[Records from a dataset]
+ + + + +

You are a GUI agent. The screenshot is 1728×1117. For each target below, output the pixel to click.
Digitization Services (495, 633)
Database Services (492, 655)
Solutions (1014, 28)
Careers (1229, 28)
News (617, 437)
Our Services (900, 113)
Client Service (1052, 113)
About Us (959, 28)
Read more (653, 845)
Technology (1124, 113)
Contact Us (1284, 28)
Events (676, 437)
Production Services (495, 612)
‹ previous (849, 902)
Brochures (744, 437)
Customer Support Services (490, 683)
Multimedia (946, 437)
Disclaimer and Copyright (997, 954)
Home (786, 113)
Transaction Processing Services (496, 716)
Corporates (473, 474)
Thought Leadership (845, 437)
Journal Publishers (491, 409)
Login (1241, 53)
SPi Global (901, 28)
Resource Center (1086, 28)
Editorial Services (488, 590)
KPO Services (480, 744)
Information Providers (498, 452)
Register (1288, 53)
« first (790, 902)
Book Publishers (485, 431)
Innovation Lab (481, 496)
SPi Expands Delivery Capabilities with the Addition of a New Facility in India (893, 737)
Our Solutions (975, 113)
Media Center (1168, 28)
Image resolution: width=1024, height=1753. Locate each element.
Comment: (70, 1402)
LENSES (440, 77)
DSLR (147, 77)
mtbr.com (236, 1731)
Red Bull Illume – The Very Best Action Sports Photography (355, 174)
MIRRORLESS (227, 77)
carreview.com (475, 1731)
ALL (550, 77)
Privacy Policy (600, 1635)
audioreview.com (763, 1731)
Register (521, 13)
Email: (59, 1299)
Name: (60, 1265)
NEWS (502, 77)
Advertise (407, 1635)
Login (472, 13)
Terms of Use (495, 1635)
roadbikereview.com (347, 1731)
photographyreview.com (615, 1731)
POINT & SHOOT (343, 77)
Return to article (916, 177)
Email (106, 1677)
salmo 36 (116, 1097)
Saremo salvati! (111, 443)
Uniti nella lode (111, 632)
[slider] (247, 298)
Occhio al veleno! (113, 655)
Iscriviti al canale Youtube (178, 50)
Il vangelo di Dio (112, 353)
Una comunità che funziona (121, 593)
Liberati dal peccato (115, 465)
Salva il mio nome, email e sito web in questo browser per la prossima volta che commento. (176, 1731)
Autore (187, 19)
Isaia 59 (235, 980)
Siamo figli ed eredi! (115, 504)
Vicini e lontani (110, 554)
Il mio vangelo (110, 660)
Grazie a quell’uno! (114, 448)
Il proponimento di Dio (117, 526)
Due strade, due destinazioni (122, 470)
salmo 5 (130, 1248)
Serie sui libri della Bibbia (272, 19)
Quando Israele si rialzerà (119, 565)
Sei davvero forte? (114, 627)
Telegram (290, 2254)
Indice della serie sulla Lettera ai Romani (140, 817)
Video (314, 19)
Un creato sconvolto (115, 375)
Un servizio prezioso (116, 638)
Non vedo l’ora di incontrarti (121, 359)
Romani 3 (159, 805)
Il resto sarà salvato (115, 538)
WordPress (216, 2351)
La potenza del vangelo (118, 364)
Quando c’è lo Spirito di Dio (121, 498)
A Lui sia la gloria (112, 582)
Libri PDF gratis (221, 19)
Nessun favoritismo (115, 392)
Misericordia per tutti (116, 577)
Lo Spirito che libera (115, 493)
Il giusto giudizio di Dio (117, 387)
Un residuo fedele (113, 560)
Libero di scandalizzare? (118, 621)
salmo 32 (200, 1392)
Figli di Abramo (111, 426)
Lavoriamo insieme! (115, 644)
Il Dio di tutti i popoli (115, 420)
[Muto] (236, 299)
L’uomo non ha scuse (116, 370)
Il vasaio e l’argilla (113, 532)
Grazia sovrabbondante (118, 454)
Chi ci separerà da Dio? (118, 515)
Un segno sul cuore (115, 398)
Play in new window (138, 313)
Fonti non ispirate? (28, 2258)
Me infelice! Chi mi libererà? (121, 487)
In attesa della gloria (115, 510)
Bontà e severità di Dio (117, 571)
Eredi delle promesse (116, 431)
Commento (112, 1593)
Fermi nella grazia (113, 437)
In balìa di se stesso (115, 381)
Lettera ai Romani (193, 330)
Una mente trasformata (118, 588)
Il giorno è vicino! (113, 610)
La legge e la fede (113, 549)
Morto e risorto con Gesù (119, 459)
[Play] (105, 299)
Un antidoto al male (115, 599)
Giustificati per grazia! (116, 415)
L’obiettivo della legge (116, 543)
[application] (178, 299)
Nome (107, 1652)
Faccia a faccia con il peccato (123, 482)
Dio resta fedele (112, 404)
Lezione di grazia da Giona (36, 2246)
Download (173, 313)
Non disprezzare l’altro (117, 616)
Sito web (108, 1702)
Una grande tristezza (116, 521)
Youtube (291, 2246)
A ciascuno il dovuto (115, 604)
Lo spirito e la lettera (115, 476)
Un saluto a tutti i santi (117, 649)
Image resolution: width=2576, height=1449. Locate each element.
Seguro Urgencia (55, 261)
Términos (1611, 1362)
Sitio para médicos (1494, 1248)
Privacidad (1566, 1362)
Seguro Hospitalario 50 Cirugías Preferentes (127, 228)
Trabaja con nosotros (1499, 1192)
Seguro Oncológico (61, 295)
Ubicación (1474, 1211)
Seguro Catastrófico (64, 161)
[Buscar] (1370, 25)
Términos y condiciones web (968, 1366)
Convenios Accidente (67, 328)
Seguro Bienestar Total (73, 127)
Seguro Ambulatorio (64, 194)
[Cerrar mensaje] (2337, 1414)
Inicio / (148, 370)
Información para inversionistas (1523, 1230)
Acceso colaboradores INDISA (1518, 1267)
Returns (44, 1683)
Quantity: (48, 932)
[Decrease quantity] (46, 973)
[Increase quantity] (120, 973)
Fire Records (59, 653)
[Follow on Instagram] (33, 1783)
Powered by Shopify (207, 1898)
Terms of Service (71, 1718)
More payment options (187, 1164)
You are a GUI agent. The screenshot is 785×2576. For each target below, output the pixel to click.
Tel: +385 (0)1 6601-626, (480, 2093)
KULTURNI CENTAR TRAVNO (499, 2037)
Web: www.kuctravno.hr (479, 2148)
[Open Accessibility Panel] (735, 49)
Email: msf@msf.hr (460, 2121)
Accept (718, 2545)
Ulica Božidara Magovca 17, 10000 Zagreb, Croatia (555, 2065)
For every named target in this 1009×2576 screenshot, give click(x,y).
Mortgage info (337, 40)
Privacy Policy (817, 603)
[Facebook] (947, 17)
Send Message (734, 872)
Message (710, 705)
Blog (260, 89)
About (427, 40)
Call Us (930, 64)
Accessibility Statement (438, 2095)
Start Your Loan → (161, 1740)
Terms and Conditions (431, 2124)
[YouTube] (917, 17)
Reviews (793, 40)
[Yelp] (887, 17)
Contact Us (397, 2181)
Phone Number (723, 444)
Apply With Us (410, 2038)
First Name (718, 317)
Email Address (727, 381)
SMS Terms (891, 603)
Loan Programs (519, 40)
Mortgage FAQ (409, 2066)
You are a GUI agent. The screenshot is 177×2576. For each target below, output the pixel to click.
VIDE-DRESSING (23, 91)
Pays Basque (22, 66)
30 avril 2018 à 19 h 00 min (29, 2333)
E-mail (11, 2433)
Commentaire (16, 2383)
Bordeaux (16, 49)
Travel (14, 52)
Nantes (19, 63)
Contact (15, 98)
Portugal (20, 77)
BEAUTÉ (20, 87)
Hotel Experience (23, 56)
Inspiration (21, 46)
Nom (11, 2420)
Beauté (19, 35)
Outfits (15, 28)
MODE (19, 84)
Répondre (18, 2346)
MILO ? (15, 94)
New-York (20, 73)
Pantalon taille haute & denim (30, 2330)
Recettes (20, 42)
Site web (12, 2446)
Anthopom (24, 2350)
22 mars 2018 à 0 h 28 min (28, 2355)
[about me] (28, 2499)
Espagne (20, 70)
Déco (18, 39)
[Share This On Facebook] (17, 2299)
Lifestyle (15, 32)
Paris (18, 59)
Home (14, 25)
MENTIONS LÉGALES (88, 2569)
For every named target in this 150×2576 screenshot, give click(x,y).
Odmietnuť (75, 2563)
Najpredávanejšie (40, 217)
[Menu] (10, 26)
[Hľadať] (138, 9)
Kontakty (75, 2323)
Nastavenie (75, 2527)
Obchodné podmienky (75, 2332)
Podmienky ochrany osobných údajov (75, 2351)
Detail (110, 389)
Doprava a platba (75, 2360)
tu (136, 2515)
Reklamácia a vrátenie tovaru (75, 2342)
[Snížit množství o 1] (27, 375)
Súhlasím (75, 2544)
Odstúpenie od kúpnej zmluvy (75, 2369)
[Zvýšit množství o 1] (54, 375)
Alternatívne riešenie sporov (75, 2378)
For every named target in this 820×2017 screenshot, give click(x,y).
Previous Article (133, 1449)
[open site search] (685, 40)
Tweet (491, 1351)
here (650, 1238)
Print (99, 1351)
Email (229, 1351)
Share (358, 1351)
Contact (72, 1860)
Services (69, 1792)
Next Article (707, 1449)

+ + + + +

WORK REQUEST
Note each line above that holds "Locate", then copy all of them.

WRITTEN RESPONSE
Image resolution: width=1024, height=1753. Locate each element.
Image resolution: width=2576, height=1449. Locate each element.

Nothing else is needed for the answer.